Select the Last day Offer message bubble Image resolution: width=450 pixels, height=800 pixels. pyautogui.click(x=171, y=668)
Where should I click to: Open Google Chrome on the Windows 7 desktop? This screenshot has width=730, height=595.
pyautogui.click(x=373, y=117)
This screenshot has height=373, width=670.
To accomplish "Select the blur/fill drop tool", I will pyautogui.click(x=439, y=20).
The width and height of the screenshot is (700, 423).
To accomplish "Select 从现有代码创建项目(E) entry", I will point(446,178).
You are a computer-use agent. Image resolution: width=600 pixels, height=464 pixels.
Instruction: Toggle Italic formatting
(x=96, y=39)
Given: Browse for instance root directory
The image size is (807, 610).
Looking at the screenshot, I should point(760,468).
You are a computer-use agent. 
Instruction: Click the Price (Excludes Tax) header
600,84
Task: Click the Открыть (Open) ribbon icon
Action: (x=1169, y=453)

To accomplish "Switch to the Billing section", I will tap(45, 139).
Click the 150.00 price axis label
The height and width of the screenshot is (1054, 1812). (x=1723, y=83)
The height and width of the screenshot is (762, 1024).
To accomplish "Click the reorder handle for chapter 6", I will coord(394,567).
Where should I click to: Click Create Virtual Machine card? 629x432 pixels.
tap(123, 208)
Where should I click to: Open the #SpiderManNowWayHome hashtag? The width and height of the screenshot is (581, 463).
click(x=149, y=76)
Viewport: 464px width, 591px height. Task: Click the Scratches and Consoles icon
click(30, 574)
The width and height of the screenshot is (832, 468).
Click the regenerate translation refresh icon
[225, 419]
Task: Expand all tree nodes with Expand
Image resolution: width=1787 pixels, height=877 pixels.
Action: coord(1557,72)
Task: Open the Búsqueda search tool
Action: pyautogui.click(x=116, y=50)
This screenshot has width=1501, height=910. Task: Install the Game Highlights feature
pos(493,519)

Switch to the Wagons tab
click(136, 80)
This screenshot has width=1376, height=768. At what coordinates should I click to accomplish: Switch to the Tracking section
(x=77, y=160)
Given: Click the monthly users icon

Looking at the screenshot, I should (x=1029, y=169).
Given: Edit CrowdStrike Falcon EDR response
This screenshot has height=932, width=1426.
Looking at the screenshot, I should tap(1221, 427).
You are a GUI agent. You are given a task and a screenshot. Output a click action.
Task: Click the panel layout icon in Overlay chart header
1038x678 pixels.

* [Your task]:
Count the lines in the entries that hold the word "computer", and give nothing but the total.

* [Response for this exercise]:
2